Tapi sejak minggu lalu, hatinya sudah mantap berangkat
bertransmigrasi ke Riau. "Saya sudah siap dan mantap," katanya.
Selama dua bulan ia mengikuti gemblengan mental dan latihan
keterampilan di Balai Penelitian Kesejahteraan Sosial (BPKS),
sebuah lembaga di bawah Departemen Sosial, di Nitipuran,
Yogyakarta.
"Saya benar-benar merasa dibina. Dan bisa menerapkan hasil
latihan selama di BPKS," katanya lagi. Ia berlatih menanam
palawija, seperti jagung dan ketela, juga berlatih keterampilan
sebagai tukang pangkas rambut, tukang batu, tukang las, dan
tukang kayu. Ia satu-satunya bekas gali yang bersedia
bertransmigrasi di antara delapan lainnya.
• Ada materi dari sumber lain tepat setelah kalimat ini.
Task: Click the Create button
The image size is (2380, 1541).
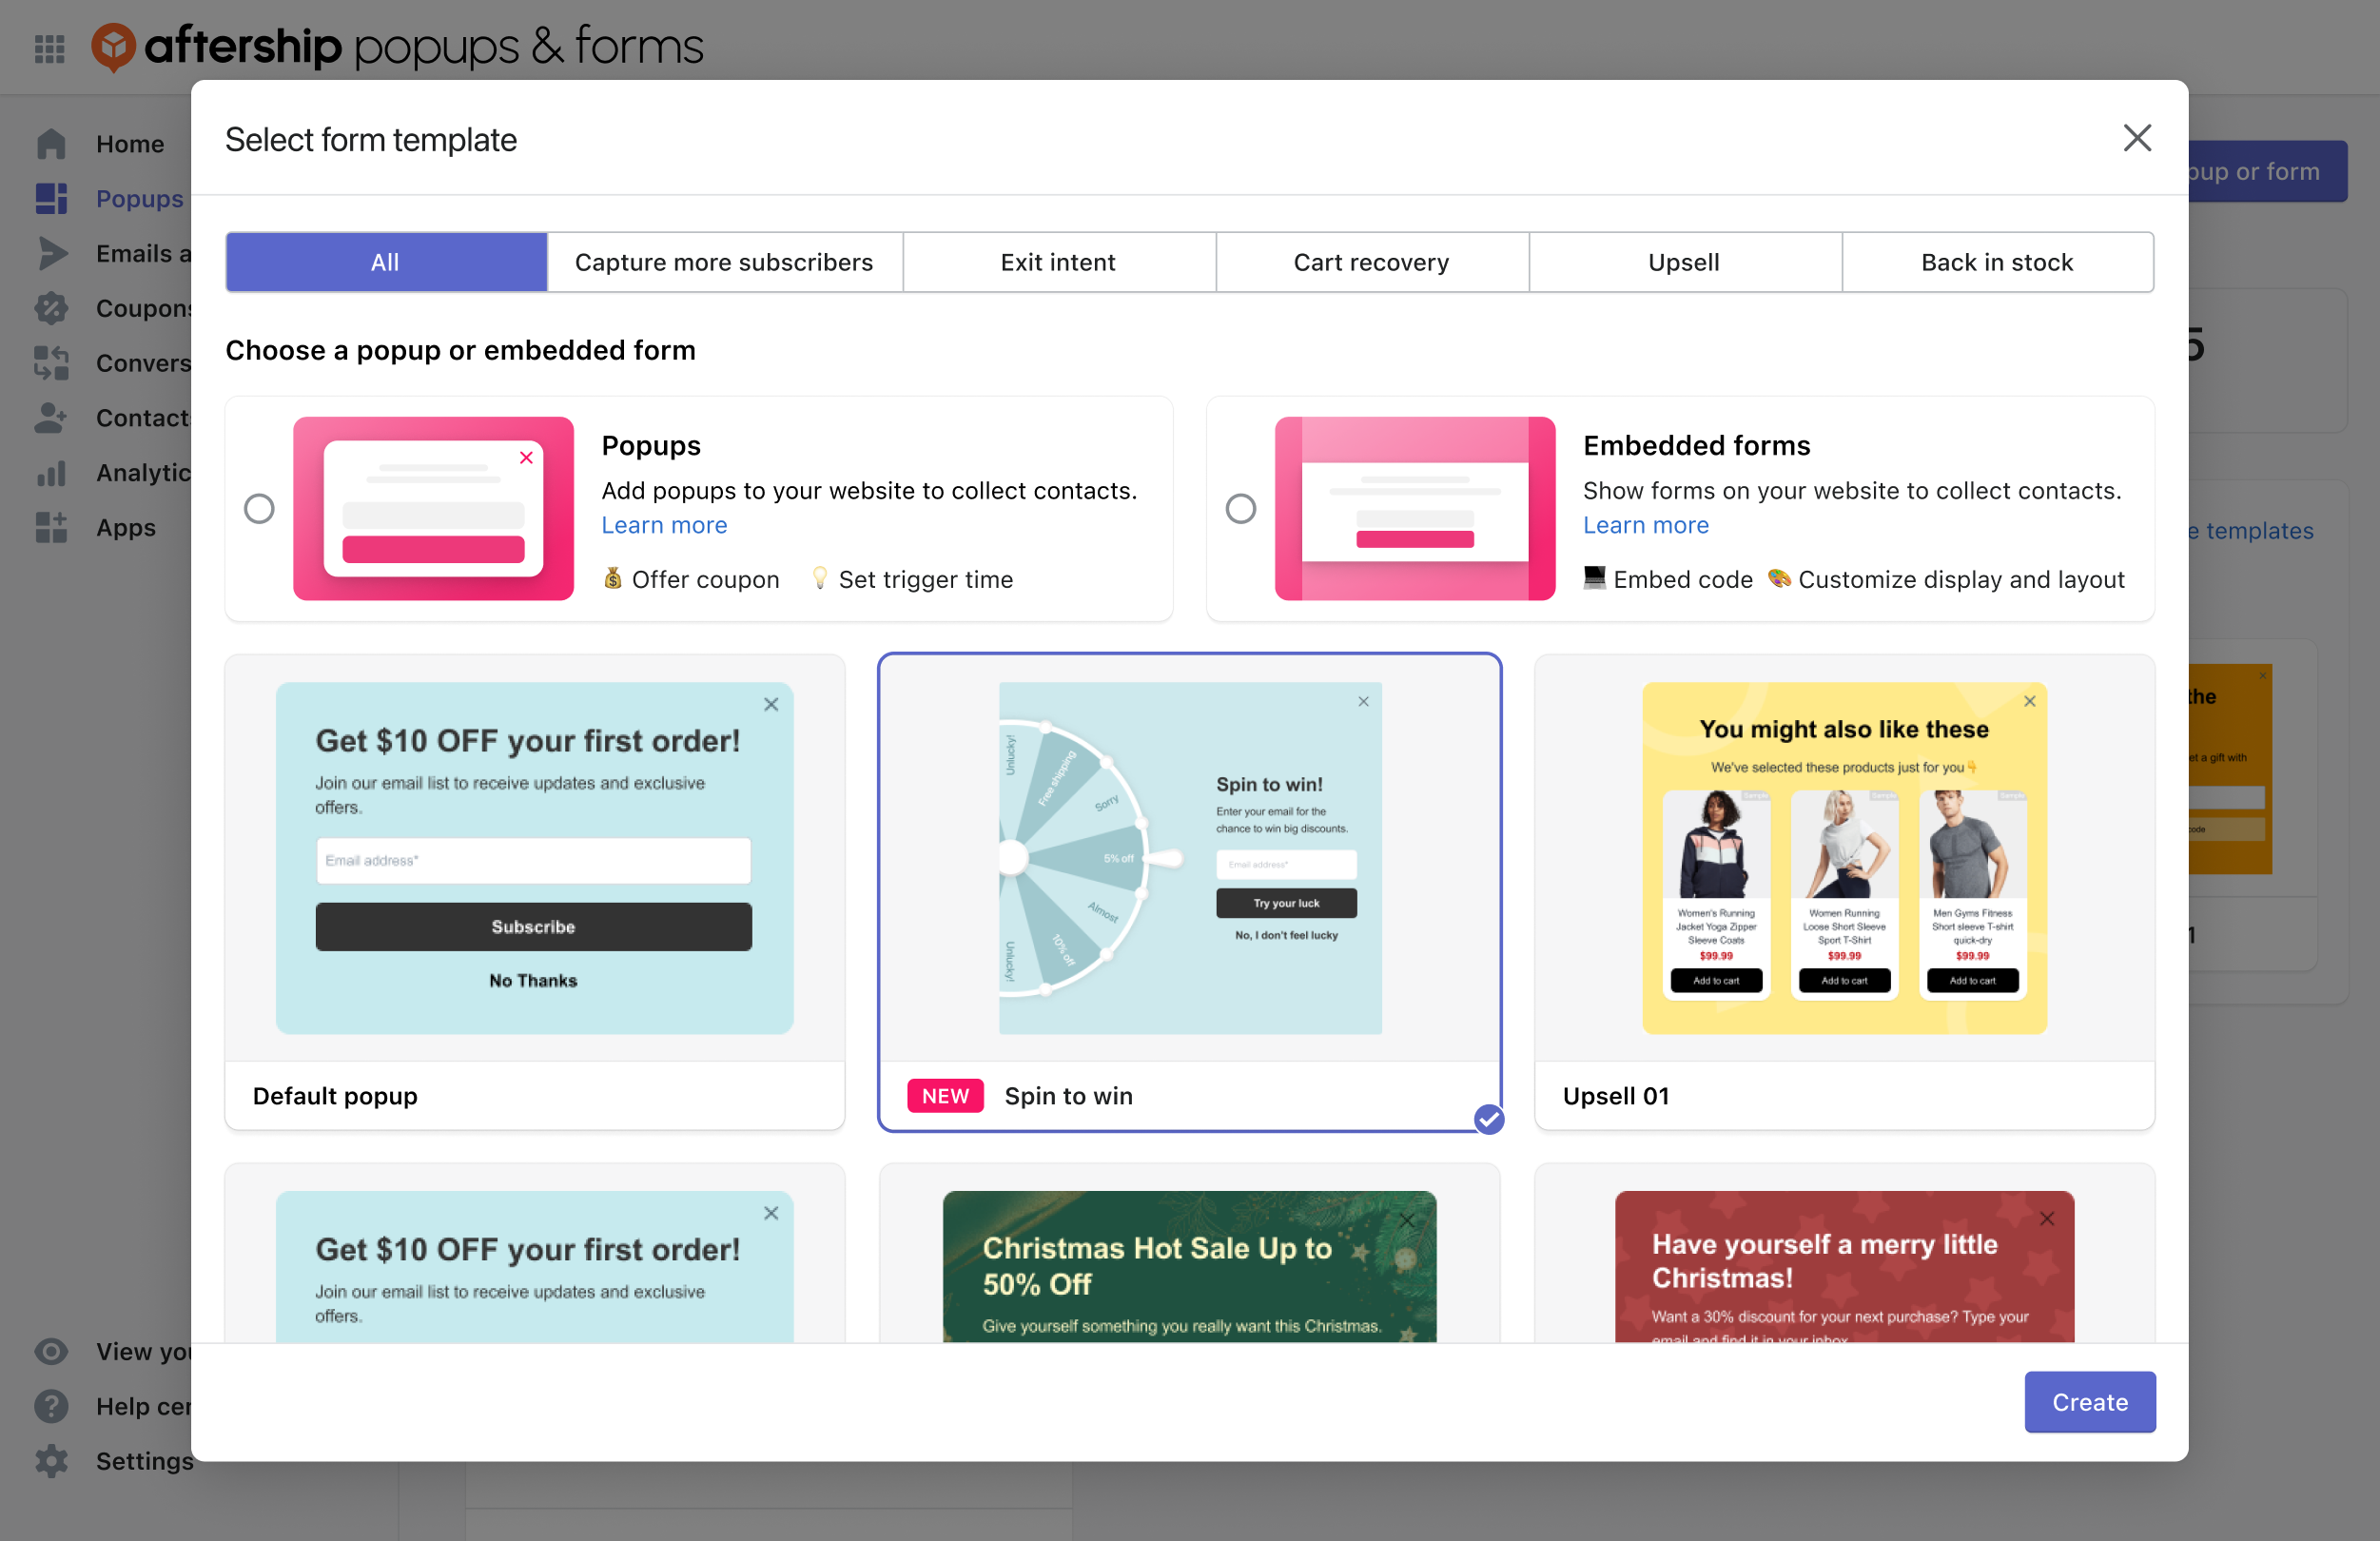Action: tap(2089, 1402)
Ini merupakan "pendekatan baru", setelah usaha menjinakkan para
gali di Ambarawa, tiga tahun lalu, dianggap gagal -- malah ada
beberapa peserta yang melarikan diri. "Pendidikan di Ambarawa
itu gagal, terutama karena tidak mampu menggugah mental dan
moral mereka. Lagi pula terlalu teoritis kurang menitikberatkan
keterampilan praktis," ujar Kapendam VII Diponegoro, Letkol
Antono Margi.
Maka, dengan semangat tinggi Direktur BPKS, Nelam,
menyelenggarakan latihan dan pendidikan bekas gali itu. Ia
berpendapat, mewajibkan para gali apel di Koramil tidak menjamin
mereka insaf, sementara mengurung mereka di Lembaga
Pemasyarakatan justru cenderung meningkatkan kemampuan sebagai
penjahat.
"Dalam pergaulan antara sesama penjahat, mereka cenderung saling
tukar pengalaman. Yang teri belajar dari yang kakap," katanya.
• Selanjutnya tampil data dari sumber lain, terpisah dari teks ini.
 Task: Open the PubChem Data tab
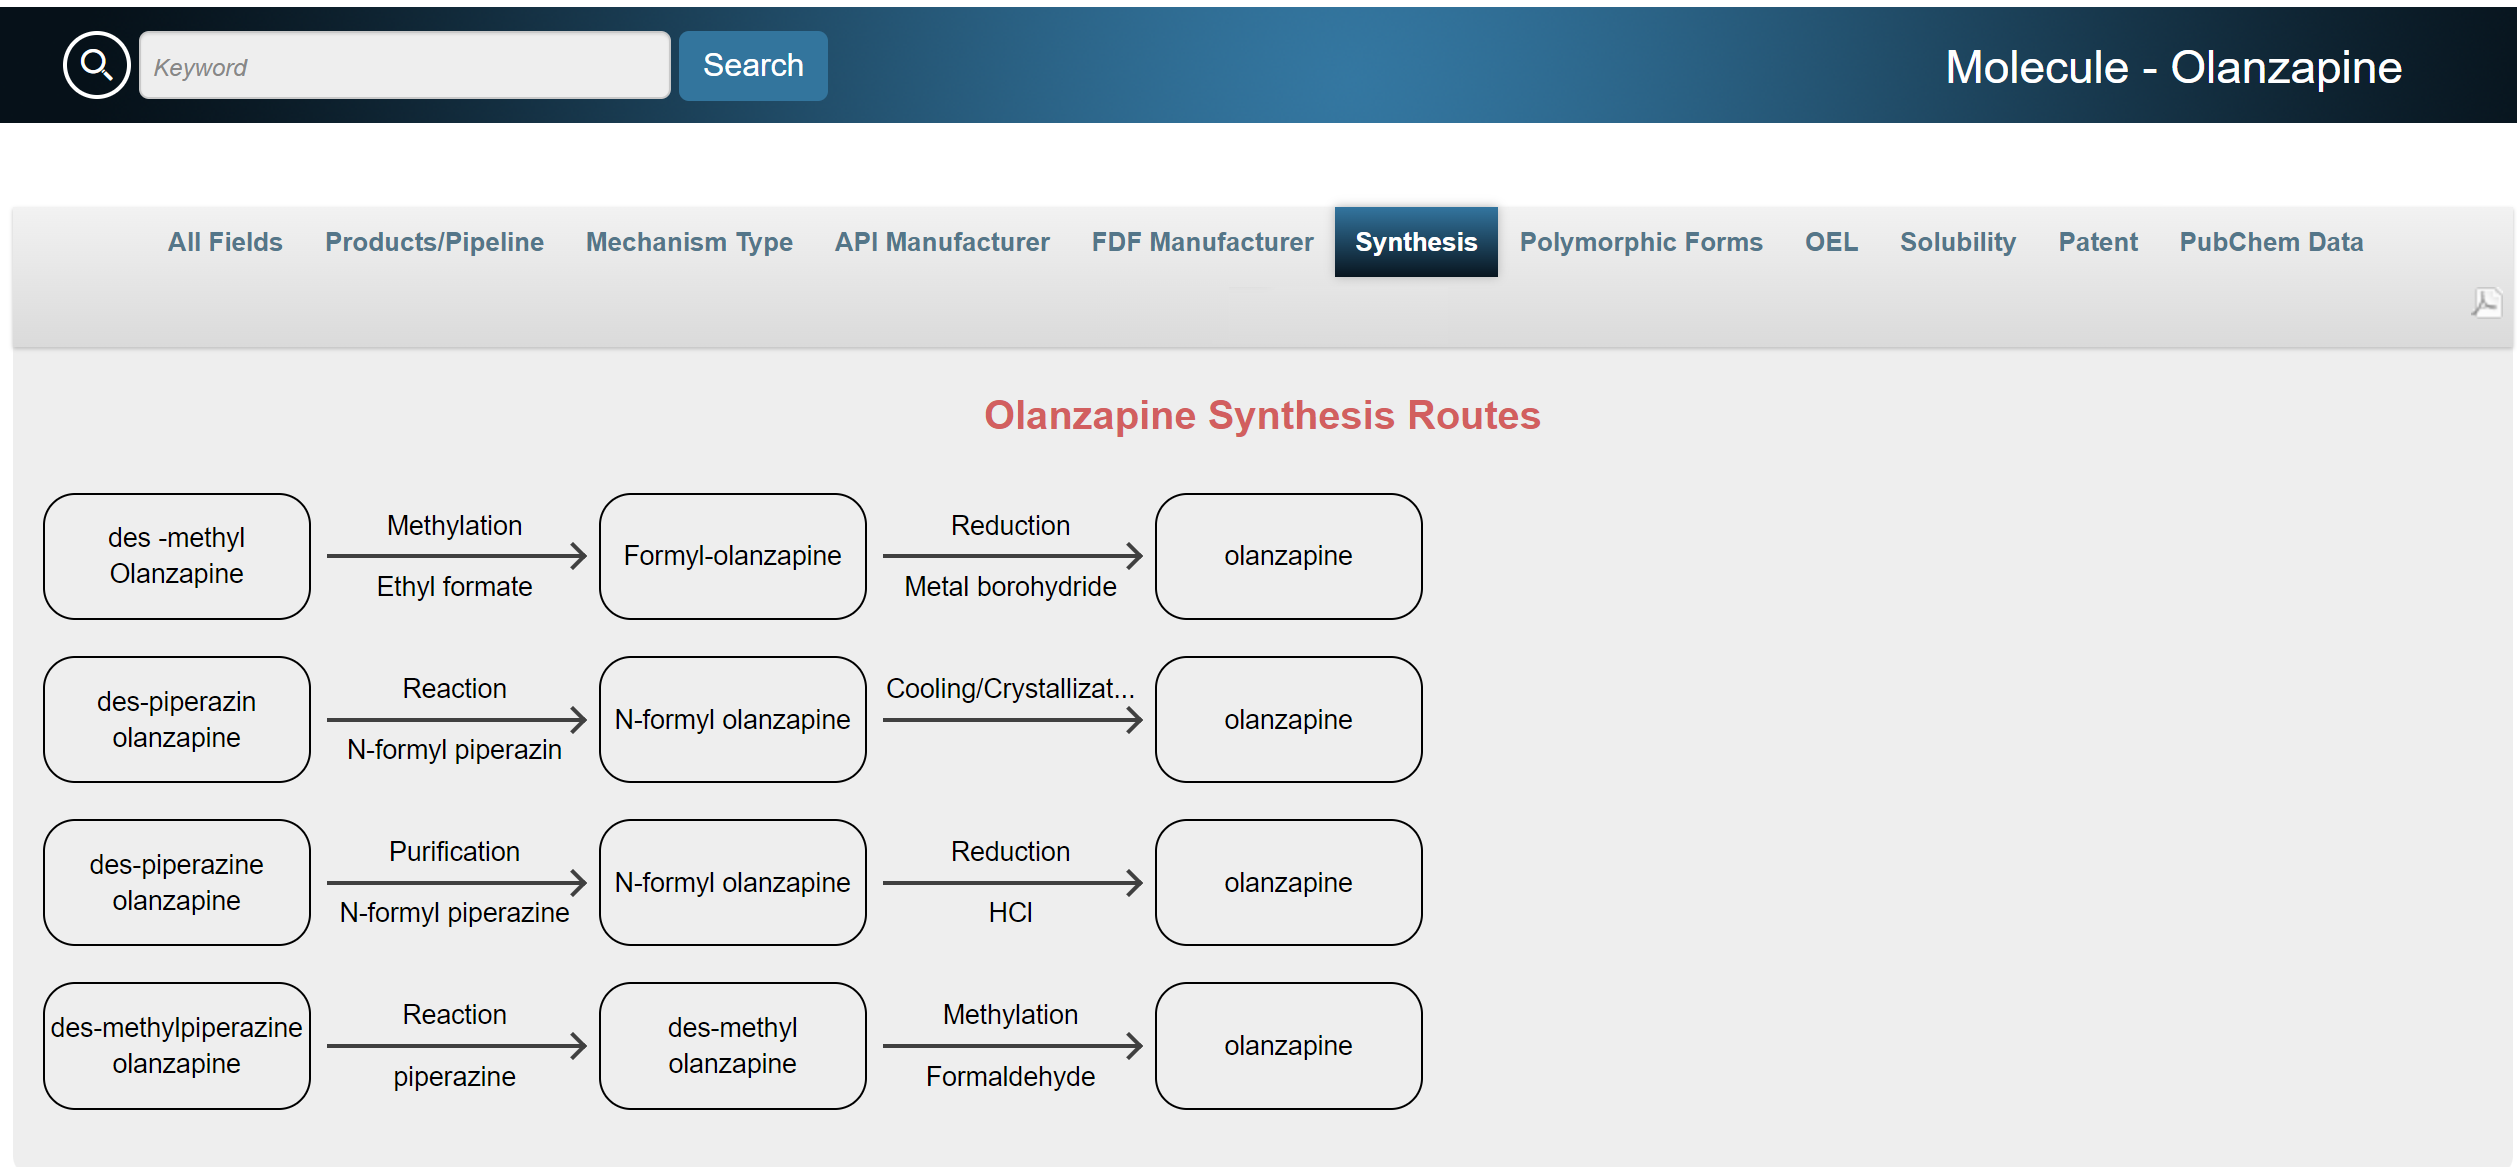(x=2270, y=242)
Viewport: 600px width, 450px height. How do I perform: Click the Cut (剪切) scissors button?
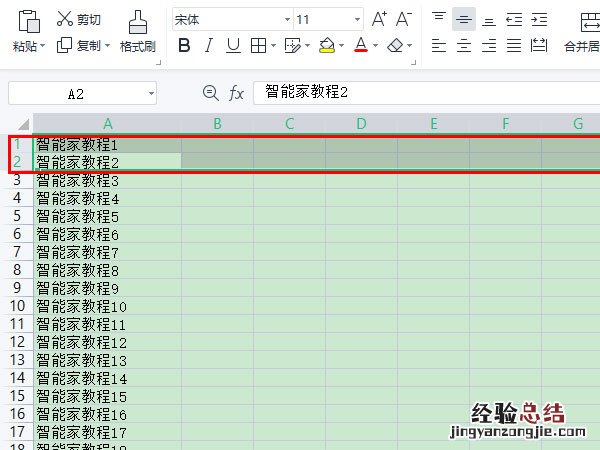[78, 19]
"Lihat saja di LP Wirogunan, Yogyakarta, maling ayam punya
kesempatan bergaul erat, bahkan sering menjadi tukang pijat
maling-maling kelas kakap," tambahnya. Itu sebabnya BPKS
melakukan pendekatan manusiawi.
Angkatan pertama pendidikan ini terdiri sembilan orang, dilatih
sejak Juli lalu. Mereka rata-rata berusia di bawah 25 tahun.
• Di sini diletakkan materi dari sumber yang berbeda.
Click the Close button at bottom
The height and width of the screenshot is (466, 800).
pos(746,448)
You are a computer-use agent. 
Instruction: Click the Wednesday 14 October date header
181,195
Menurut Komandan Kodim Bantul, Letkol M.Jaisar Amir, yang
dikirim ke BPKS memang dipilih yang berusia muda, menganggur,
dan tidak memiliki keterampilan. "Saya berpikir penyelesaiannya
tidak bisa ditempuh hanya dengan interogasi dan wajib lapor,"
katanya.
Meskipun rata-rata hanya berpendidikan SD, mereka cukup cerdas.
Barangkali itu sebabnya mereka banyak akal -- ketika masih jadi
gali dulu. Dengan sebutan mentereng Siswa Sosiawan Wirakarya,
mereka dididik dengan cuma-cuma. Pola hidup mereka diubah sama
sekali. Mereka digembleng terbiasa bekerja keras.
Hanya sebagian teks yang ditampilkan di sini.